§ **What is expected**
The answer must consist solely of the lines from the line with "Open the Spessore linea LW_BYLAYER dropdown" to the end of the data below, transcribed exactly and with no pictures.
--- Raw data ---
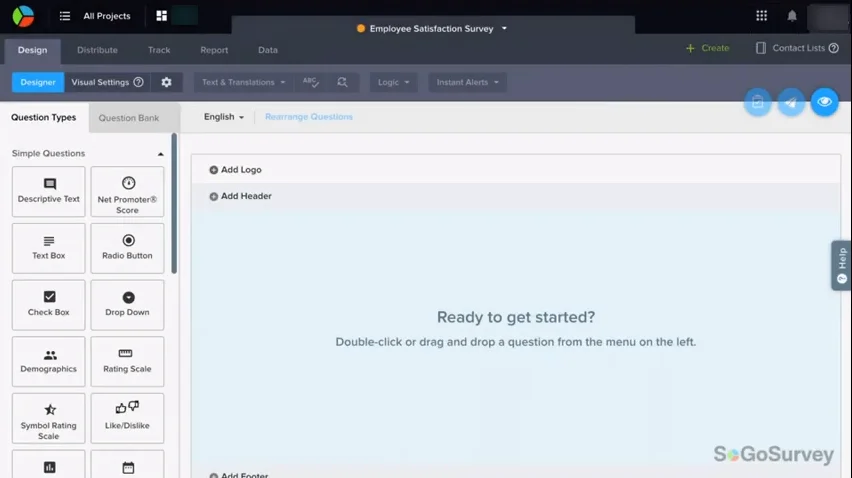Screen dimensions: 852x478
Task: Click the blue clipboard icon button
Action: tap(758, 102)
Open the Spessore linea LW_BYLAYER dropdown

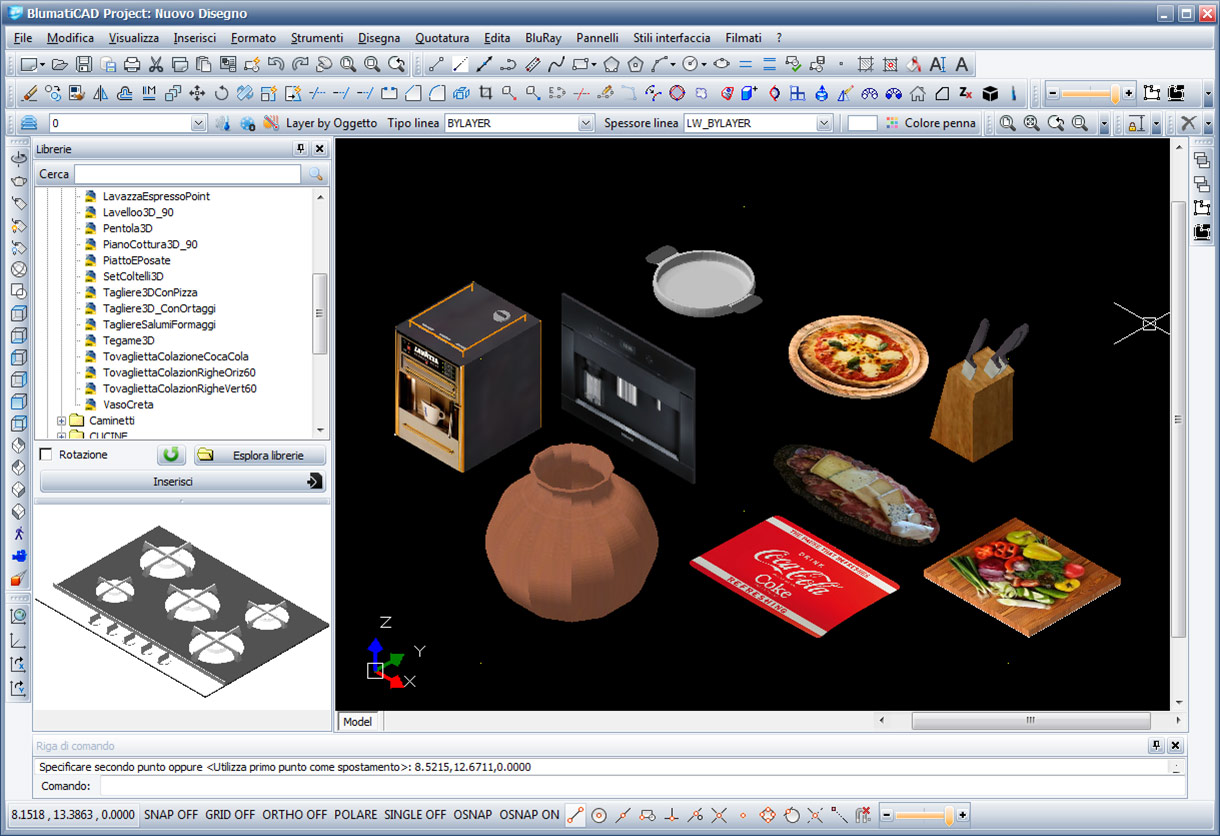pos(824,123)
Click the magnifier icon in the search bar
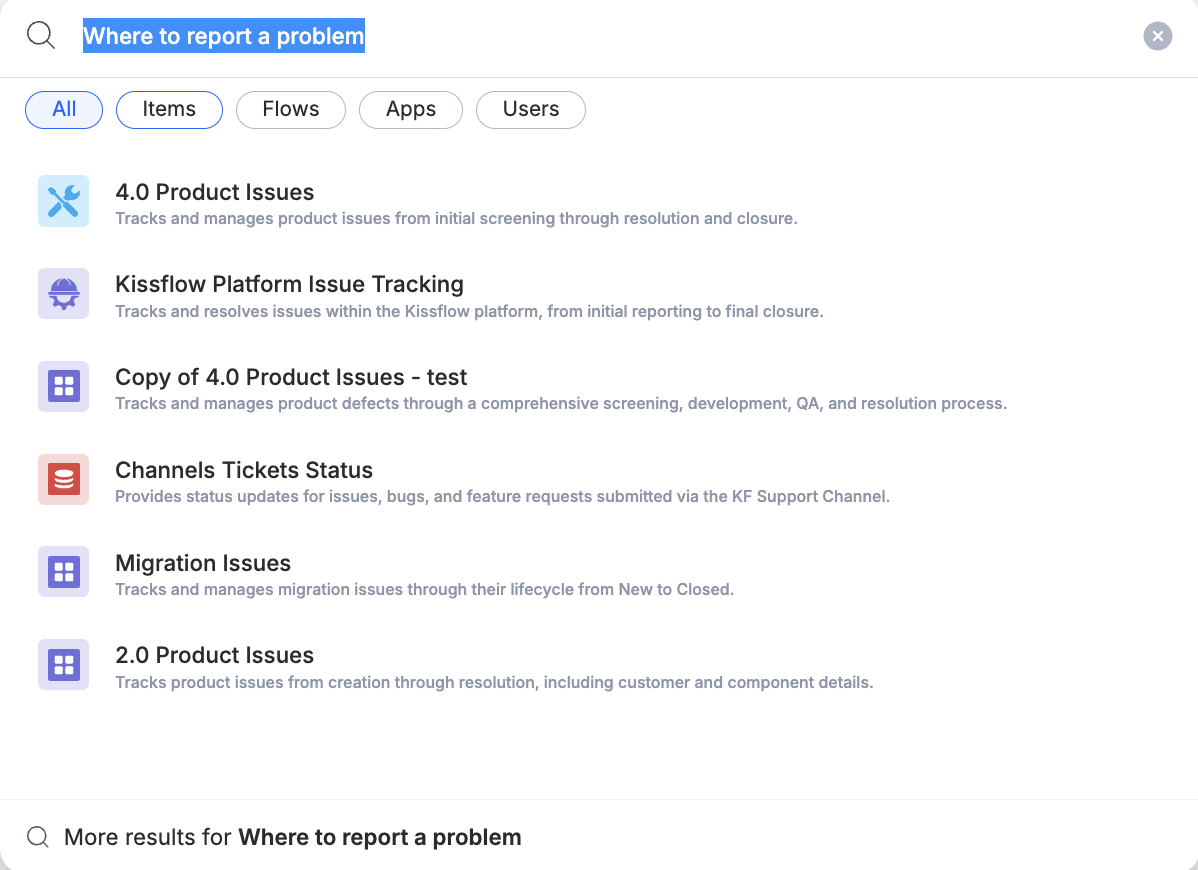Viewport: 1198px width, 870px height. click(x=40, y=34)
---
§ **Final answer**
Open the Spessore linea LW_BYLAYER dropdown

pos(824,123)
Click the magnifier icon in the search bar
Viewport: 1198px width, 870px height. click(x=40, y=34)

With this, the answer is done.